The paper introduces a novel theoretical framework for scaling laws in time series forecasting, addressing the relationship between model size, dataset size, and look-back horizon. The authors empirically validate their theory across a variety of datasets, demonstrating the practical applicability and potential of their approach to enhance forecasting accuracy in diverse scenarios.
Strengths
- The integration of scaling laws into the time series forecasting domain is an innovative contribution that fills a critical gap in the existing literature (Reviewers urDc, Vwbb).
- The empirical validation across multiple datasets and models further strengthens the credibility and generalizability of the proposed framework (Reviewer oD7J).

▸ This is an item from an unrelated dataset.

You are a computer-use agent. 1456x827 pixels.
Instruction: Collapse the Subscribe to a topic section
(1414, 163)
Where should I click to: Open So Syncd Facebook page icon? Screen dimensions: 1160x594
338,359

- The theoretical underpinnings are well-grounded and offer a new perspective on optimizing model performance by adjusting the look-back horizon and model complexity (Reviewer 7rY6).
Weaknesses
- The theoretical framework, while innovative, relies on several assumptions that are not fully justified or clearly presented. This lack of clarity could limit the framework’s generalizability (Reviewer 7rY6, Reviewer Vwbb).

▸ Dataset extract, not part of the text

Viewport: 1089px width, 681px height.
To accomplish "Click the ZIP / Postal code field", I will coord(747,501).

- The presentation of the paper is somewhat lacking, with certain mathematical derivations and assumptions not being sufficiently detailed or explained (Reviewers 7rY6, SJaN).

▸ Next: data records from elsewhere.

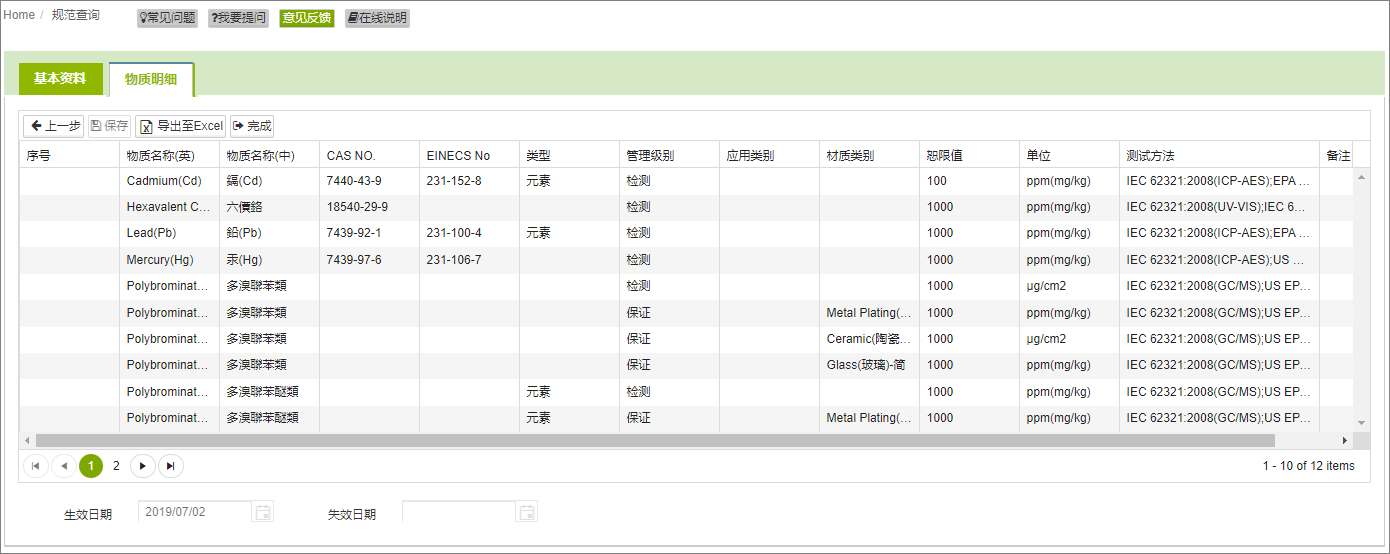Open the 在线说明 online help
The image size is (1390, 554).
(377, 18)
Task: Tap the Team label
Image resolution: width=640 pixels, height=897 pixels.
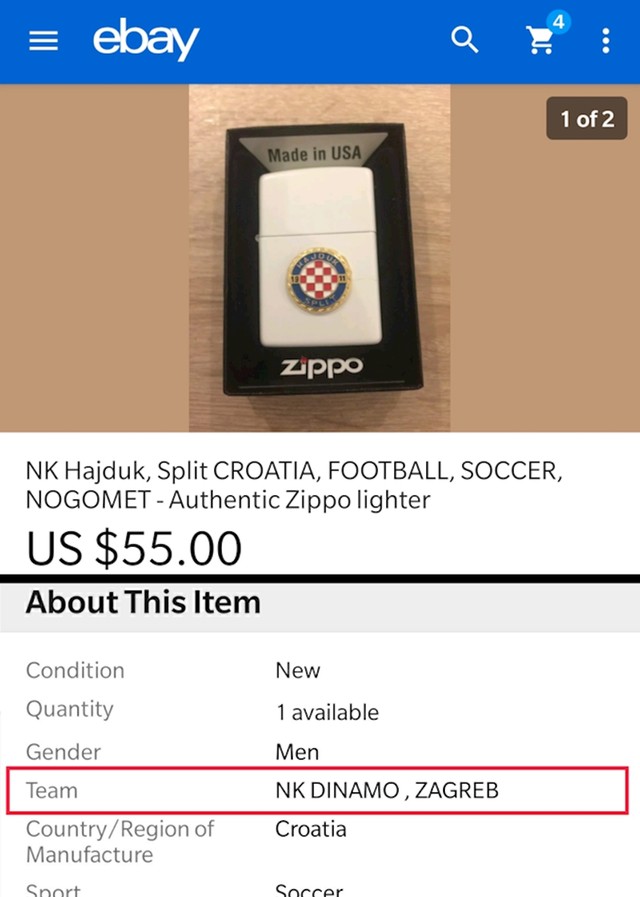Action: pos(51,791)
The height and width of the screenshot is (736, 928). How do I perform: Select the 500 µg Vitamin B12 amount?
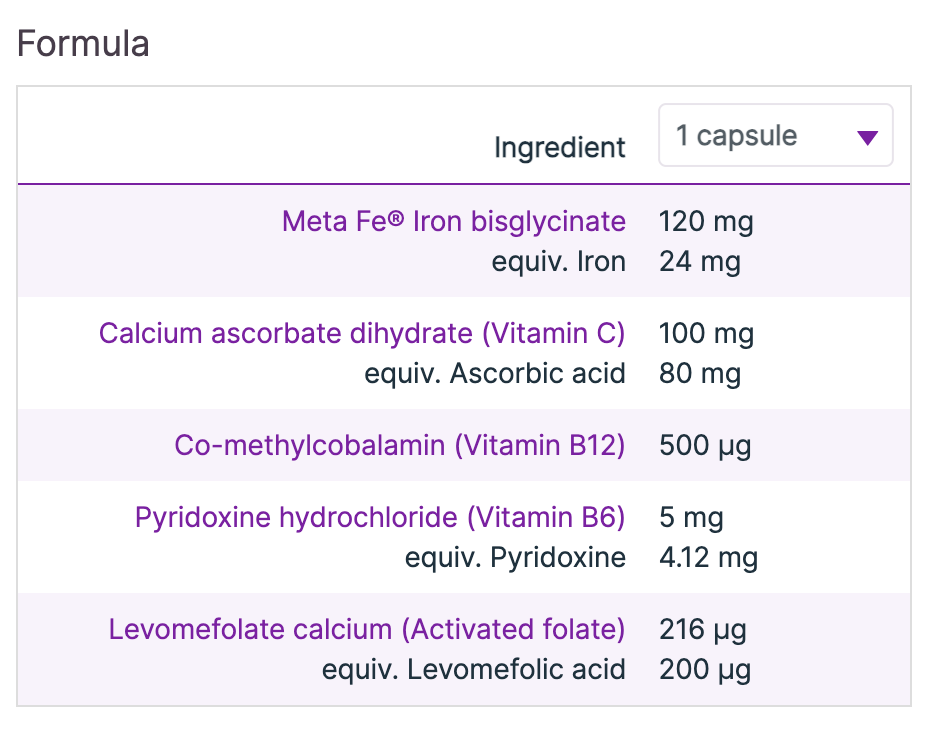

- The experiments, although thorough, are conducted on relatively small datasets, which may raise questions about the generalizability of the findings to larger, more complex datasets (Reviewer SJaN, Reviewer Vwbb).
Based on the comprehensive reviews and the authors’ rebuttal, the paper presents a novel contribution to time series forecasting.
The authors must improve the clarity of their theoretical framework and provide further justifications for their assumptions in the camera-ready version of this work if it is accepted. Regardless of the decision, these actions would strengthen the paper, and I hope to see them done.